## Work required
Reproduce without alteration the rows that begin with the line containing "Describe the element at coordinates (386, 63)" and end with the line containing "pyautogui.click(x=183, y=32)", including both of those lines.

---------- Input for this task

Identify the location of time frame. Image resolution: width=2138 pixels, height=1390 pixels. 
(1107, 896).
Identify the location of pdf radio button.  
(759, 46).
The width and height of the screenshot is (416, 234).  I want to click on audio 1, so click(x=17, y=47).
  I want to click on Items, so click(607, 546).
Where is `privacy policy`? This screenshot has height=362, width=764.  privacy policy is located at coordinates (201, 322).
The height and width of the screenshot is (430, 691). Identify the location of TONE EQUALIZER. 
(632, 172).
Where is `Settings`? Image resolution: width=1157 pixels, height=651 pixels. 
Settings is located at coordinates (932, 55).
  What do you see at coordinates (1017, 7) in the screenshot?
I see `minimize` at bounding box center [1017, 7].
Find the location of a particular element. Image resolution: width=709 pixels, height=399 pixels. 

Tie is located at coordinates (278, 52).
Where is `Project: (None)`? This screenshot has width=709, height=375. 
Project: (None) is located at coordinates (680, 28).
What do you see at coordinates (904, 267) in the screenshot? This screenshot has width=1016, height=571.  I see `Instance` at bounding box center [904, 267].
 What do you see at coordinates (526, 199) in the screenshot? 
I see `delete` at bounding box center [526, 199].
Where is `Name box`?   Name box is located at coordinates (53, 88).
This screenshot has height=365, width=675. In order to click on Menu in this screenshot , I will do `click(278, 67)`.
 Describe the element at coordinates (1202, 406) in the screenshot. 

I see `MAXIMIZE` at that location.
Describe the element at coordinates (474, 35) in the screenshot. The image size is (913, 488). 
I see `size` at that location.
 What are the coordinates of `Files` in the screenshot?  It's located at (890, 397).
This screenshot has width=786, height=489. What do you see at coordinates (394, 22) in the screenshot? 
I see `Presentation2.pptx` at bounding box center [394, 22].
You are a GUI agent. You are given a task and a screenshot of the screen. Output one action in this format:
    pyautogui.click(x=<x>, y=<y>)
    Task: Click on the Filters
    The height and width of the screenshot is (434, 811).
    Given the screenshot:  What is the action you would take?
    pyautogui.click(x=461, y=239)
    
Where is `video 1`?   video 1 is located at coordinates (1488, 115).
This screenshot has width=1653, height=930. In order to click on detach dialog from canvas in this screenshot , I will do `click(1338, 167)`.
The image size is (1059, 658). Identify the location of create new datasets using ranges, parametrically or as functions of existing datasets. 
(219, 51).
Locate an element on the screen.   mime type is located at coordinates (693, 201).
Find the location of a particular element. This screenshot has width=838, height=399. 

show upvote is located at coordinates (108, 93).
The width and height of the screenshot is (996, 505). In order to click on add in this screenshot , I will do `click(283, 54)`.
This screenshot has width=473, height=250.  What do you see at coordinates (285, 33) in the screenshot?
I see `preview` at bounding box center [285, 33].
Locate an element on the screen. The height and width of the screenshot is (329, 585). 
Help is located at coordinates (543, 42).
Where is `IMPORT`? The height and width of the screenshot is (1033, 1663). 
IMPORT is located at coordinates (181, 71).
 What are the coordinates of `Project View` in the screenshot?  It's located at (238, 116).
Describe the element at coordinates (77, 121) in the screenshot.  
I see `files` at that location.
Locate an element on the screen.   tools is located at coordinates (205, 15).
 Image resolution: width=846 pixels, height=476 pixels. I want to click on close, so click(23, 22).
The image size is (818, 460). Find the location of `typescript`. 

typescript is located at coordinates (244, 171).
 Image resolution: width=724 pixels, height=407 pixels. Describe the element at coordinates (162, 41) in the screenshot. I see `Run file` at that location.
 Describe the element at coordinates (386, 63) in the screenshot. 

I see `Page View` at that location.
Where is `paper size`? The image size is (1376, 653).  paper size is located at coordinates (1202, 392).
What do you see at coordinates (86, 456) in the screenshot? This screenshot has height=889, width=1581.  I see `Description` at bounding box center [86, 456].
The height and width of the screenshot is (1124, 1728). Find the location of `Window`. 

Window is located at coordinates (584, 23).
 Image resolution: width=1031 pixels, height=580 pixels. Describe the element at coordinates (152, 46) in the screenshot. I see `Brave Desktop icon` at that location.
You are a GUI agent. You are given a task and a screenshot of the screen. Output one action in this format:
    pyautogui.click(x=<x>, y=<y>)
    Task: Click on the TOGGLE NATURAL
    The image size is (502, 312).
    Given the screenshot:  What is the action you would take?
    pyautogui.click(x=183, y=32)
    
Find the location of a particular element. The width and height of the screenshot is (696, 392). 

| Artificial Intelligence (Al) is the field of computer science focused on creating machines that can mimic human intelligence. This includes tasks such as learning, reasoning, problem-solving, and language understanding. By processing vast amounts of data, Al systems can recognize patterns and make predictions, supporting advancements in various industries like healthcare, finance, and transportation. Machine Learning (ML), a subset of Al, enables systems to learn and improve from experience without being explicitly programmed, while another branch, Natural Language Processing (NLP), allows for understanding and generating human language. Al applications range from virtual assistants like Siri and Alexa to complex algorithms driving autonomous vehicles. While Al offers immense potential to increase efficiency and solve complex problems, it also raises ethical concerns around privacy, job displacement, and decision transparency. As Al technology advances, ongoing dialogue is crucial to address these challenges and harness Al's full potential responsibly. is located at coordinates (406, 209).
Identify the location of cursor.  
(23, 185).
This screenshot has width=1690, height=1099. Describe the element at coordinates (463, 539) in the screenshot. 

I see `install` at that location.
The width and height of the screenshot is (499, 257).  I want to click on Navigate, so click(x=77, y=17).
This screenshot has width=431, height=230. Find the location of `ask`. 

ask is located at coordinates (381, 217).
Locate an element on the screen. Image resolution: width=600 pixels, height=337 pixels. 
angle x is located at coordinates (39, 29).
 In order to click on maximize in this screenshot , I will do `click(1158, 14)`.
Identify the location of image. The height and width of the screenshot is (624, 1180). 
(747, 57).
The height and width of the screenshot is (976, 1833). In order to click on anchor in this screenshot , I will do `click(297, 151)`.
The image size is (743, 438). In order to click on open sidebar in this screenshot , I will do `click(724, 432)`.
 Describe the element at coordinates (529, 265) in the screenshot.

--------------------

## Output
 Describe the element at coordinates (386, 63) in the screenshot. 

I see `Page View` at that location.
Where is `paper size`? The image size is (1376, 653).  paper size is located at coordinates (1202, 392).
What do you see at coordinates (86, 456) in the screenshot? This screenshot has height=889, width=1581.  I see `Description` at bounding box center [86, 456].
The height and width of the screenshot is (1124, 1728). Find the location of `Window`. 

Window is located at coordinates (584, 23).
 Image resolution: width=1031 pixels, height=580 pixels. Describe the element at coordinates (152, 46) in the screenshot. I see `Brave Desktop icon` at that location.
You are a GUI agent. You are given a task and a screenshot of the screen. Output one action in this format:
    pyautogui.click(x=<x>, y=<y>)
    Task: Click on the TOGGLE NATURAL
    The image size is (502, 312).
    Given the screenshot:  What is the action you would take?
    pyautogui.click(x=183, y=32)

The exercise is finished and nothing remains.